- _Data shown_
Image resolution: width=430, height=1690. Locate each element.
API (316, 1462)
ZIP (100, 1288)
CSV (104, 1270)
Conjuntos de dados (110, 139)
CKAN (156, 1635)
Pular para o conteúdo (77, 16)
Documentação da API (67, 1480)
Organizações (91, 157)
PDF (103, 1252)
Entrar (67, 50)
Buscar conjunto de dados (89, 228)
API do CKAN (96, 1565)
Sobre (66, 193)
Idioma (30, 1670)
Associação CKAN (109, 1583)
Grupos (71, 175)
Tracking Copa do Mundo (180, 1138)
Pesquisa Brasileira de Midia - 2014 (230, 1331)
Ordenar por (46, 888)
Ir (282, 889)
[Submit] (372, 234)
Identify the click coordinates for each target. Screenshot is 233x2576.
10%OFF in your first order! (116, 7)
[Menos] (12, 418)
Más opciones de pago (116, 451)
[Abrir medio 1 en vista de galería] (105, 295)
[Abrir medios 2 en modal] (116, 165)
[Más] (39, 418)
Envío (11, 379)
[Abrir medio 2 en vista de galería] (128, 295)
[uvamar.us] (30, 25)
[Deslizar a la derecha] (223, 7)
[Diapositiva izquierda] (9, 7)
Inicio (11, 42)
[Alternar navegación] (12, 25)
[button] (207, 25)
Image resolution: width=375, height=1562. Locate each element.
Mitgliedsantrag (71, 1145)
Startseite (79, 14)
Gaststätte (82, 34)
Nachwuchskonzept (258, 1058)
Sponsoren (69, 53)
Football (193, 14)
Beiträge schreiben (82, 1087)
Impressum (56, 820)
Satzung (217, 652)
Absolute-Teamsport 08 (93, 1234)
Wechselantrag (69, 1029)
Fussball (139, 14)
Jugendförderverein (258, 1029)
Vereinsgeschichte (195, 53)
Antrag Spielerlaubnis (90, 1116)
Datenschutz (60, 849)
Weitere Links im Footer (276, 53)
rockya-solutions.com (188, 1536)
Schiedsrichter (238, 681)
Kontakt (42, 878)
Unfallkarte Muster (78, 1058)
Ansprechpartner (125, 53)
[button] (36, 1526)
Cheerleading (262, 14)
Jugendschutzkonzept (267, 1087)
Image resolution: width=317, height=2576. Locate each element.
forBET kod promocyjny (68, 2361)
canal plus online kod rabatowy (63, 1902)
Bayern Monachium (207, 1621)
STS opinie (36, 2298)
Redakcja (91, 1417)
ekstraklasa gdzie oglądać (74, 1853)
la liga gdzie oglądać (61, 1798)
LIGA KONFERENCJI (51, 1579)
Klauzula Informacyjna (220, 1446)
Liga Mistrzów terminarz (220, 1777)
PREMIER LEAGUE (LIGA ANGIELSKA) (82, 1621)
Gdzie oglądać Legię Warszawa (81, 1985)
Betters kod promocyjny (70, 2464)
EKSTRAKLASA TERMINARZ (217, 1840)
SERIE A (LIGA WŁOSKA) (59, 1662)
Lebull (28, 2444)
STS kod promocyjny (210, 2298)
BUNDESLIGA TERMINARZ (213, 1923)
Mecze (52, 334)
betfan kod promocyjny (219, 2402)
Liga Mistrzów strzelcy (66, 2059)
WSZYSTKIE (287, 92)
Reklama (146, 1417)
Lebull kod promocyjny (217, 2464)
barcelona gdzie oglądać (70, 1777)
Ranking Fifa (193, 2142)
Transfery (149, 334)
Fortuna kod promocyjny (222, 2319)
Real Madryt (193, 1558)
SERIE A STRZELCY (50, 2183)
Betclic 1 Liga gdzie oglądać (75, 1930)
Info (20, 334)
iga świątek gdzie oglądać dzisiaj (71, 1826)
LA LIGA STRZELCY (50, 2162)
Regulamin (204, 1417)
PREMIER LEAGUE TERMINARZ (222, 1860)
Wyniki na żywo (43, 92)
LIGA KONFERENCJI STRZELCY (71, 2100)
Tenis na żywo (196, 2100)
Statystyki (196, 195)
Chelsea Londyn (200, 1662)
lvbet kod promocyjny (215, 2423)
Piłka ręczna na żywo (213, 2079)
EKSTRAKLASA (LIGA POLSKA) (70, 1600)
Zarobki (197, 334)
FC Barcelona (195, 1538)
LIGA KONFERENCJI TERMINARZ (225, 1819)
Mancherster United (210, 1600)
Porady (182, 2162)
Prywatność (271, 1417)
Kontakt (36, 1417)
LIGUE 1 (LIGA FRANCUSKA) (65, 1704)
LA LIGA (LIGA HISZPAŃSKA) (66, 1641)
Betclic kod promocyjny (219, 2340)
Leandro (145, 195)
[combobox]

- _Activity_
Precisely the line with "Piłka ręczna na żywo (213, 2079)" and the lines after it, up to the last line of the entries above, are to be reproduced, and nothing more.

- _Result of the task_
Piłka ręczna na żywo (213, 2079)
EKSTRAKLASA (LIGA POLSKA) (70, 1600)
Zarobki (197, 334)
FC Barcelona (195, 1538)
LIGA KONFERENCJI TERMINARZ (225, 1819)
Mancherster United (210, 1600)
Porady (182, 2162)
Prywatność (271, 1417)
Kontakt (36, 1417)
LIGUE 1 (LIGA FRANCUSKA) (65, 1704)
LA LIGA (LIGA HISZPAŃSKA) (66, 1641)
Betclic kod promocyjny (219, 2340)
Leandro (145, 195)
[combobox]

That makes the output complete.